Keys: - components failures are a norm (→ replication) - even space utilisation: all files splited into blocks of fixed size, about 100mb - write-once-read-many: it's not allowed to modify in the middle, as it drastically simplifies API and internal implementation of a distributed file system.

Replication: > S.txt and B.txt. They are both split into equal sized blocks, and then distributed over a different machine, with replications. Storage machines are called channel servers, or data nodes.

Metadata: include administrative information about creation time, access properties...

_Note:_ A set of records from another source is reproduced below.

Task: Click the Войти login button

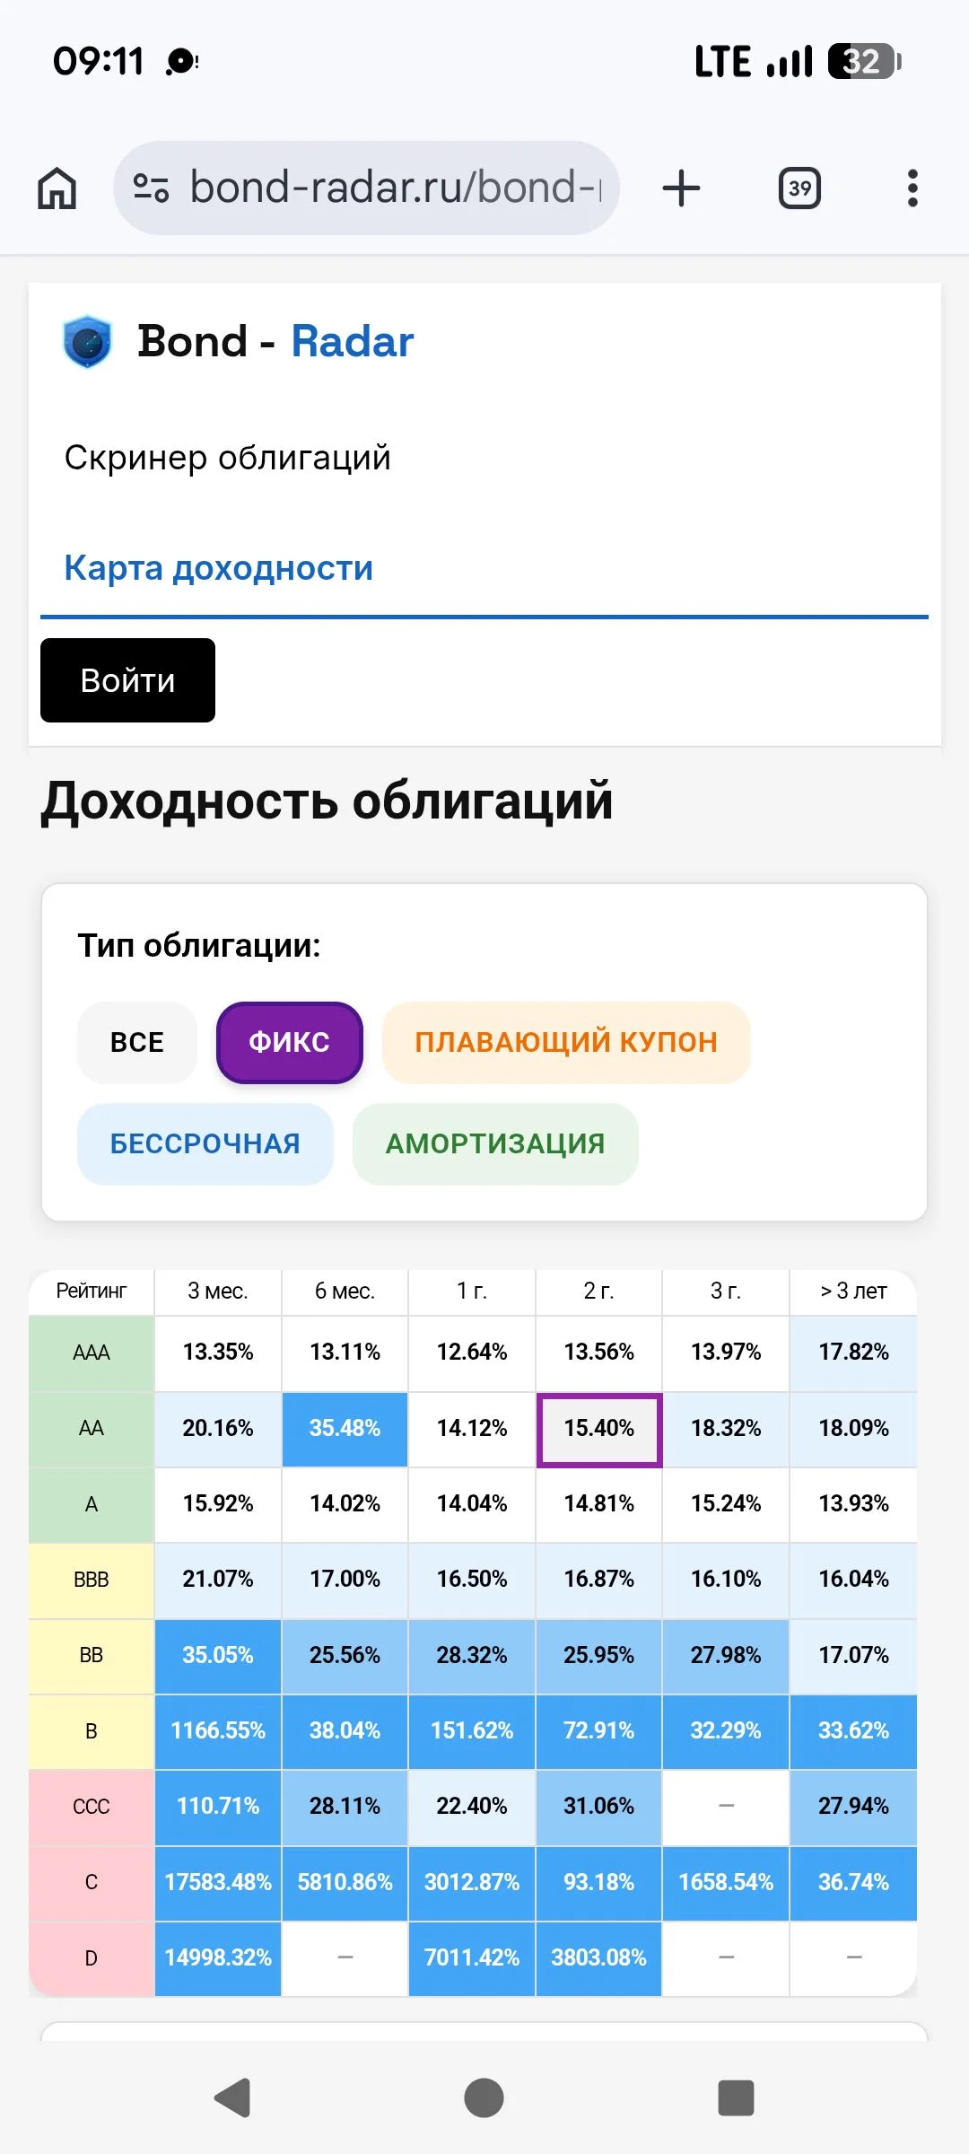Action: click(127, 680)
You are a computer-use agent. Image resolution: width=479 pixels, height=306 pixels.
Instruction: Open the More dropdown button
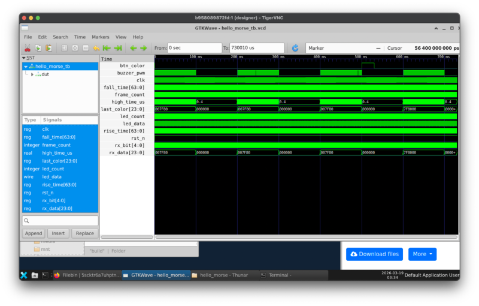click(x=422, y=254)
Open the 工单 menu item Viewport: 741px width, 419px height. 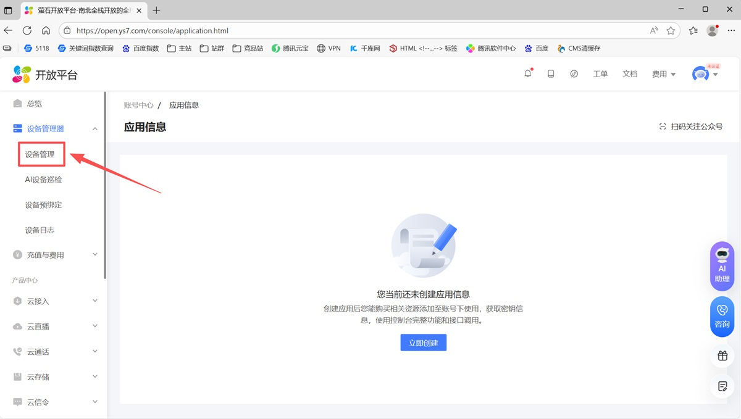click(x=600, y=73)
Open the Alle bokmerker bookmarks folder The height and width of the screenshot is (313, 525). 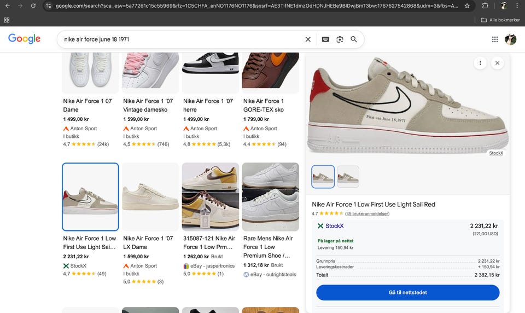point(500,20)
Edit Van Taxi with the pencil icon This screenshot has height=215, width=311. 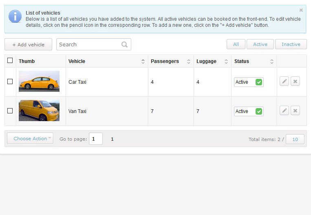(x=284, y=111)
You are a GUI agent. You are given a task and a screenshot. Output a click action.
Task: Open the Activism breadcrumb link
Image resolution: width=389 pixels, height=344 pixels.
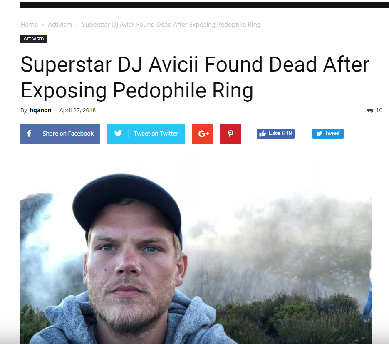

Master node: stores all metadata in memory; enable to request metadata with minimal latency

Hadoop Distributed File System

an open source implementation of Google File System

Server roles: 1. Namenode: master node 2. Datanode

HDFS client provides command line interface to communicate with that distributed file system ->no need to write any code to access data.

How to read files from HDFS?

Request name node to get information about file blocks' locations. >These blocks are distributed over different machines, but all of this complexity is hidden behind HDFS API.
User only sees a continuous stream of data. >If at some point a datanode you retrieve data from died you get this data from another replica without bothering users about it.
You will get data from the closest machine.

Closeness

data center topology; it depends on the physical distance and unpredictable system load such as metric overutilization

d=0: request data from HDFS, and this data is available on the same machine, then you can use data locality to read data directly from hard drive without any extra RPC codes.
d=2: a datanode is located in the same rack
d=4: read data from another rack
d=6: the data is allocated in another data center

How to write files into HDFS?

Redundancy model:

When you write a block of data into HDFS, Hadoop distributes replicas over the storage.

first replica: located on the same node if write data from a DataNode machin; otw, the first DataNode to put replica is chosen by random.

second replica: placed in a different rack. If this racks goes down (power supply problems), you will access data from another rack.

third replica: located on a different machine in the same rack as the second replica. You don't pay for extra between rack network utilization as the third replica is copied from the second data node.

further replicas: applies on the random nodes in the cluster

Data flow of writing data

HDFS client request and name node via RPC protocol. > The name node validates if you have rights to create a file and there are no naming conflicts.
HDFS client requests a list of datanodes to put a fraction of blocks of the file. > These datanodes form a pipeline as your first client sends packets of data to the closest datanode. The later one transfers copies of packets through a datanode pipeline. As soon as packet is on all of the datanodes, datanodes send acknowledgment packets back.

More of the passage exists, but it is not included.